Oleh: Dr. H. Amidhan, Ketua MUI (1995-2015) dan Komisioner HAM (2002-2007)
KOPI, Jakarta – India terguncang. Bentrokan SARA (Suku, Agama, Ras, dan Antargolongan) merebak di mana-mana. Terutama antara kelompok Muslim dan Hindu.
Kelompok muslim bersekutu dengan golongan prodemokrasi dan partai-partai sekuler. Sedangkan kelompok Hindu bersekutu dengan partai agamis yang berkuasa: Barathiya Janata Party (BJP). Akibat bentrok brutal tersebut, tercatat sudah 30 orang tewas. Ratusan lainnya luka parah.
Bentrokan ini dipicu pengesahan Citizenship Amendment Bill (CAB) oleh parlemen India yang dikuasai BJP akhir tahun 2019 lalu. CAB atau Undang-Undang Amendemen Kewarganegaraan (UUAK) tersebut oleh kaum prodemokrasi dan aktivis HAM dianggap diskriminatif dan melanggar HAM. Dalam salah satu pasal CAB, pemerintah India mempermudah akses kewarganegaraan para imigran dan pengungsi dari negara lain, kecuali yang beragama Islam.
Klausal ini menyulut kontroversi.
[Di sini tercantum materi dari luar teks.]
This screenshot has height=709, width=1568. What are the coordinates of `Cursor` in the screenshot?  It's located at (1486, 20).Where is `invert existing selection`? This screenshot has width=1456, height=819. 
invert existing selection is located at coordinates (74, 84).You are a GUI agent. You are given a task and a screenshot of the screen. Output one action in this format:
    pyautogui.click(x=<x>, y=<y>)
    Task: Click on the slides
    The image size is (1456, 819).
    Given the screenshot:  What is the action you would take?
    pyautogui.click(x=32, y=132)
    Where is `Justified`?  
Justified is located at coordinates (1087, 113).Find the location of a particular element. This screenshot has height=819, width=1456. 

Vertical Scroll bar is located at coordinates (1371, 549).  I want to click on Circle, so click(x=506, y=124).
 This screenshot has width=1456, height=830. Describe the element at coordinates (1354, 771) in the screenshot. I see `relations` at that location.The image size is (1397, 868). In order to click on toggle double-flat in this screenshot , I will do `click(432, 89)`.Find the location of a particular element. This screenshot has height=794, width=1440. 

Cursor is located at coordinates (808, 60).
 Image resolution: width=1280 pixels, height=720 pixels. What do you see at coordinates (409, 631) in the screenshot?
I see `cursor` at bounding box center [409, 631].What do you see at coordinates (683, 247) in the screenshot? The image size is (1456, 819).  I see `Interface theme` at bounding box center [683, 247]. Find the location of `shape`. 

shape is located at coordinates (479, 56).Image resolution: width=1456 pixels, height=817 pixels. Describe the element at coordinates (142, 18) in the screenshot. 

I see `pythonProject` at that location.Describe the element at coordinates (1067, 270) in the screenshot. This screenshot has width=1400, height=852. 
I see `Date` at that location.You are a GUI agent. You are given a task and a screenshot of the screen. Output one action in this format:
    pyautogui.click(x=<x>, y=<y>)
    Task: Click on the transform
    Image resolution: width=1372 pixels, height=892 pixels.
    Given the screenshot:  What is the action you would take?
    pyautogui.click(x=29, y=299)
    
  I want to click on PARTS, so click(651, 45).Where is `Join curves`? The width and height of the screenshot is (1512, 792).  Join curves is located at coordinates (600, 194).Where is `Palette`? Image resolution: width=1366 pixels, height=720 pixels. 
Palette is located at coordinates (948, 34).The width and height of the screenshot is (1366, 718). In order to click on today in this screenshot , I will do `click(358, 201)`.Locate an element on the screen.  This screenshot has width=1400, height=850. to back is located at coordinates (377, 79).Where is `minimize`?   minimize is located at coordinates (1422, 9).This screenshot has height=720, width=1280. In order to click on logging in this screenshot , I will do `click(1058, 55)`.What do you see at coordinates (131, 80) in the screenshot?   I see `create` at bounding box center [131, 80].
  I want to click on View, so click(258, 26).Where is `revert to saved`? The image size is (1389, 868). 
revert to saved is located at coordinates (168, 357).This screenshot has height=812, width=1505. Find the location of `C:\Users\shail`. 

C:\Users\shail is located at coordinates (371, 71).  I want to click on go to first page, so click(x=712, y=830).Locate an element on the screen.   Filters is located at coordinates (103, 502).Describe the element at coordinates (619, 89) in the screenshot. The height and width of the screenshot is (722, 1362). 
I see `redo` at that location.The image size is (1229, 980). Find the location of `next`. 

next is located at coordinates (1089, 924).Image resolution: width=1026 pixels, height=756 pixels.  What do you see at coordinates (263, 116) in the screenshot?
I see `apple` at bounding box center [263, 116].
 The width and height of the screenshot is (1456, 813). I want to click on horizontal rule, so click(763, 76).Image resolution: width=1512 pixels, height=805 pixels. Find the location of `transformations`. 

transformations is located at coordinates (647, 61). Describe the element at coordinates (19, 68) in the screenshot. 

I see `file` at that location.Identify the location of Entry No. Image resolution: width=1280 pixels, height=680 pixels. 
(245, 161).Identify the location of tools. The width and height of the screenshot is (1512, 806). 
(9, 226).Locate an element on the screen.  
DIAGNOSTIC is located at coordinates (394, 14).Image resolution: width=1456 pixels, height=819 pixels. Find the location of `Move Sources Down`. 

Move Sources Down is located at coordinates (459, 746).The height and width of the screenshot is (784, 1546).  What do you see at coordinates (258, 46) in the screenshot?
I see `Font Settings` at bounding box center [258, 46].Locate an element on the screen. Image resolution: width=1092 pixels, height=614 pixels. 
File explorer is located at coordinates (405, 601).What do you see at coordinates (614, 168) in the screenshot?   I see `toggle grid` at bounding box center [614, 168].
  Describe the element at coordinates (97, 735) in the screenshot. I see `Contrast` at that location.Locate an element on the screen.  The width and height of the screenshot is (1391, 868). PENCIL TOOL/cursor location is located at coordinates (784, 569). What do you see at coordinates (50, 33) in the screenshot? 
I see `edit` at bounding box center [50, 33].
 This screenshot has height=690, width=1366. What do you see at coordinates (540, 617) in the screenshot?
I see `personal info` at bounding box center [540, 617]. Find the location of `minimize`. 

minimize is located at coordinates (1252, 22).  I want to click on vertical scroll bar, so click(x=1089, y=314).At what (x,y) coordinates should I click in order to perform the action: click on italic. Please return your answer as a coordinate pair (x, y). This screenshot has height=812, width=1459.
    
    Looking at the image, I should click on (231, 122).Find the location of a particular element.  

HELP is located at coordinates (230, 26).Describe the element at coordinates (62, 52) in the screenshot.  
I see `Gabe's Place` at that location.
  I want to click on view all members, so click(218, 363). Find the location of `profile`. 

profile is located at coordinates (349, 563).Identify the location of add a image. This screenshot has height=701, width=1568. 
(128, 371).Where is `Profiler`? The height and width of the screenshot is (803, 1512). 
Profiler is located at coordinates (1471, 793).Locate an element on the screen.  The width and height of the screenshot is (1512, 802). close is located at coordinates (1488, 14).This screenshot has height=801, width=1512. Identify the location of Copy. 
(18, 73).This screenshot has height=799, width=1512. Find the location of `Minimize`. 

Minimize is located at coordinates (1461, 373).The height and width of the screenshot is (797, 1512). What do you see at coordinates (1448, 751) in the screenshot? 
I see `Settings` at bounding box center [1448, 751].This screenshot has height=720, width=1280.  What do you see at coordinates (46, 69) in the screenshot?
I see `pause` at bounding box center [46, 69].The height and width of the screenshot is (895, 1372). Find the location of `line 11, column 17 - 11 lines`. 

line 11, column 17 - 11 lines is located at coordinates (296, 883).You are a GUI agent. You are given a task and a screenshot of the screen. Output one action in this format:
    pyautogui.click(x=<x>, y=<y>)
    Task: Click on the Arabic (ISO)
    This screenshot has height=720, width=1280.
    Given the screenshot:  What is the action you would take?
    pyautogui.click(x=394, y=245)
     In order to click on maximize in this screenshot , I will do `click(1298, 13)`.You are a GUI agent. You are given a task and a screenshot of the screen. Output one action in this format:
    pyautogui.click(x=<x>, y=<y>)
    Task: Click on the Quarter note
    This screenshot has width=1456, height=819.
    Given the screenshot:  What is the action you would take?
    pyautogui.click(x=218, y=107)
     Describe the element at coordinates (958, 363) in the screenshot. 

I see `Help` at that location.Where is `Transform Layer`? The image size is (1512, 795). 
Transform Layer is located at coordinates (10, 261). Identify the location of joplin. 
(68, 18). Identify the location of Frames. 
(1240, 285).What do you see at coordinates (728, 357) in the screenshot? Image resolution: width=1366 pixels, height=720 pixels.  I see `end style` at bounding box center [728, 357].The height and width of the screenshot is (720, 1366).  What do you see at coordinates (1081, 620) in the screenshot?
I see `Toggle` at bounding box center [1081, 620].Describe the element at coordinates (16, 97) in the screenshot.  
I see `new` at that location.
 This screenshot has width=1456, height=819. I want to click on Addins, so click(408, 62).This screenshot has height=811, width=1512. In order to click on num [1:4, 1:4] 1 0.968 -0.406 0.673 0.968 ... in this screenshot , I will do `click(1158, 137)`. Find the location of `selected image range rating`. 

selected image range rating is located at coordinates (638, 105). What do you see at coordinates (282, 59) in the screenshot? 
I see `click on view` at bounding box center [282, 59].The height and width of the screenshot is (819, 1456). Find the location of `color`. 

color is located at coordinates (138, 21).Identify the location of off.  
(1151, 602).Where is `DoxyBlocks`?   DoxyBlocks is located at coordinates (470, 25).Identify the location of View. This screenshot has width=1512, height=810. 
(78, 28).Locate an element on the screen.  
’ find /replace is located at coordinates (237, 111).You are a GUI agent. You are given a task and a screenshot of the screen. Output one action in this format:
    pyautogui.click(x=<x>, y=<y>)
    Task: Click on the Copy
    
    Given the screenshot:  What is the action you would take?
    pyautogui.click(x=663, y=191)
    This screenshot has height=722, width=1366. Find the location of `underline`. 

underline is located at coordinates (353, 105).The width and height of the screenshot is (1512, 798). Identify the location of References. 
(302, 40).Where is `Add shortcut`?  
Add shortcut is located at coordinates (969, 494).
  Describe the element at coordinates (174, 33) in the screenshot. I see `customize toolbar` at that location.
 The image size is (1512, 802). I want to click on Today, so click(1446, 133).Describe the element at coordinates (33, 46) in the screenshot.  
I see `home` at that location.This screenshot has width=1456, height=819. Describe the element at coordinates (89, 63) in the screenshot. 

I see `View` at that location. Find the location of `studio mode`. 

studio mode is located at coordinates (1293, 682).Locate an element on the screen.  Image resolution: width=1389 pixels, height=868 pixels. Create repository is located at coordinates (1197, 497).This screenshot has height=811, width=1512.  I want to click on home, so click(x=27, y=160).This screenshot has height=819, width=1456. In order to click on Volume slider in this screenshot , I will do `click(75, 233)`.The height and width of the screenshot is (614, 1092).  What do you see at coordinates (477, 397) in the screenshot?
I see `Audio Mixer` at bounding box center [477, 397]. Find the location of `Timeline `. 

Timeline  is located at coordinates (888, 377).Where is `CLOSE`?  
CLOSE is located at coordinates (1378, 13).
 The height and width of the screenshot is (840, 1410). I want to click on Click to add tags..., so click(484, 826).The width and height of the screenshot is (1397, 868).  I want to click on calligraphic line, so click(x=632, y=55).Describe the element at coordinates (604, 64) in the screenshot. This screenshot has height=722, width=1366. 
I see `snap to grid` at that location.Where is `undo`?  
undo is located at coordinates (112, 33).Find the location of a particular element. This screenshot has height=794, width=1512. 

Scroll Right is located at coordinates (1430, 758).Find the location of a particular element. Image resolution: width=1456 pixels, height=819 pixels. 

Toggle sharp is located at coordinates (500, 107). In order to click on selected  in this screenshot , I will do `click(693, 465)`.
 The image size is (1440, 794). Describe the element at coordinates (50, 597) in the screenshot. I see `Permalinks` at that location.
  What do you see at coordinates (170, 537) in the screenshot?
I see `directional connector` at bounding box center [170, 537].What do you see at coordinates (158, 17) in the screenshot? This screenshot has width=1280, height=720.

Ini karena, klausal tersebut mendiskriminasi umat Islam dan melanggar HAM. Tapi, demi memenuhi tuntutan konstituen BJP yang radikal Hinduism, PM Narendra Modi meloloskannya. Protes massa Islam, oposisi (Partai Kongres), kelompok prodemokrasi, dan aktivis HAM dianggap angin lalu. BJP yang punya kursi mayoritas di Parlemen, mendukung kebijakan diskriminatif PM Modi tadi.
Di bawah CAB, umat Islam yang sudah tinggal turun temurun sejak 800 tahun lalu di jazirah Hindustan, diwajibkan membuktikan bahwa mereka memang warga negara India. Sedangkan umat agama lain tak ada kewajiban tersebut.